Neid trichterte ihren Spielerinnen zuletzt viele taktische Feinheiten ein, die müssen Bianca Schmidt und ihre Potsdamer Nationalmannschafts-Kolleginnen Anja Mittag, Fatmire Bajramaj, Josephine Henning und Babett Peter nun ausblenden. Die DFB-Auswahl spielt beispielsweise in der Abwehr mit einer Viererkette, an der Neid mit der Mannschaft zuletzte tagelang feilte, Bernd Schröder setzt auf eine Dreierkette. „Ich spiele seit fünf Jahren in Potsdam, das ist nicht alles weg, nur weil ich fünf Wochen nicht da war“, sagt Bianca Schmidt. „Wenn der Kopf mitmacht, ist es nicht schwierig.“

Auch Yuki Nagasato stand Schröder zuletzt nicht zur Verfügung, Turbines Japanerin war mit ihrem Nationalteam unterwegs. Somit fehlten dem Trainer seine kompletten Dreierreihen in Offensive und Defensive. Die deutschen Nationalspielerinnen kehrten zwischen den DFB-Lehrgängen zwar immer wieder nach Potsdam zurück, absolvierten dann aber nur ein individuelles Programm.

Lyon dürfte besser eingespielt sein: In Frankreich lief die Saison bis 15. Mai, am letzten Spieltag besiegte Olympique den Tabellenfünften St. Etienne 8:0, insgesamt gewann der Meister mit einem Torverhältnis von 101:5 alle seine Saisonspiele. Am vergangenen Wochenende absolvierte auch Frankreichs Nationalteam sein erstes WM-Testspiel; mit neun Olympique-Spielerinnen im Kader gab es ein 1:1 gegen Schottland.

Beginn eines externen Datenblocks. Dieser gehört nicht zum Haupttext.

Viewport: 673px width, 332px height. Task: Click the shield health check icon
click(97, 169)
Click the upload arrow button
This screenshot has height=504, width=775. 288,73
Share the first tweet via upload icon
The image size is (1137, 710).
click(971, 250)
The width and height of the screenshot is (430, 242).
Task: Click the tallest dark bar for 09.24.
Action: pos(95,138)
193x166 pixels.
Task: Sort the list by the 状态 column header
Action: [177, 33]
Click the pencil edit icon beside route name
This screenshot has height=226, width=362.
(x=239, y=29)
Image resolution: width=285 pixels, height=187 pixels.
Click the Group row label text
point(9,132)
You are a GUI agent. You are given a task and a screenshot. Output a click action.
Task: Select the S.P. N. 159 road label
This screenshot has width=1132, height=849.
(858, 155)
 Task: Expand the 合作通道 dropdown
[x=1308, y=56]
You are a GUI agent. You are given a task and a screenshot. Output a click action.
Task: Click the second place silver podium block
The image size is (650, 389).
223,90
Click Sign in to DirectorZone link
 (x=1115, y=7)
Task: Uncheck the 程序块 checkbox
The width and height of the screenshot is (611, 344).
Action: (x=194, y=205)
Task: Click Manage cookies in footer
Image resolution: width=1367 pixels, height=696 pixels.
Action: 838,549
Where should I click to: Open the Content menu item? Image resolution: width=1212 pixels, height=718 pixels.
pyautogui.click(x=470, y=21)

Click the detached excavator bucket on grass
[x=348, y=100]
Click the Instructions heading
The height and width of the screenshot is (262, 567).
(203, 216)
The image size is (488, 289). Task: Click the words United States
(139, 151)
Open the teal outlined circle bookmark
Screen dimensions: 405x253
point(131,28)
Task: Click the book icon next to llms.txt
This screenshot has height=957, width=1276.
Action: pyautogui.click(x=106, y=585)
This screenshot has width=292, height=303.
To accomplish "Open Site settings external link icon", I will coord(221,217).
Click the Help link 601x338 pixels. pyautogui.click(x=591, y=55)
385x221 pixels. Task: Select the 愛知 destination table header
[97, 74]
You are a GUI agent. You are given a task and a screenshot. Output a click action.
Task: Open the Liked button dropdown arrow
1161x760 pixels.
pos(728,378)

Ehe Turbine vor einem Jahr den ersten Champions-League-Titel der Vereinsgeschichte gewann, hatten die Potsdamerinnen 120 hart umkämpfte Minuten sowie ein dramatisches Elfmeterschießen überstehen müssen. „Es war ein sehr strapazierendes Spiel“, sagt Bianca Schmidt. „Ich hoffe, dass es nicht noch einmal so krass wird.“ Denn am Freitag wartet gleich die nächste Nervenprobe: Dann muss sie vor dem Anruf von Silvia Neid zittern, der sie noch aus dem zu reduzierenden WM-Aufgebot befördern könnte.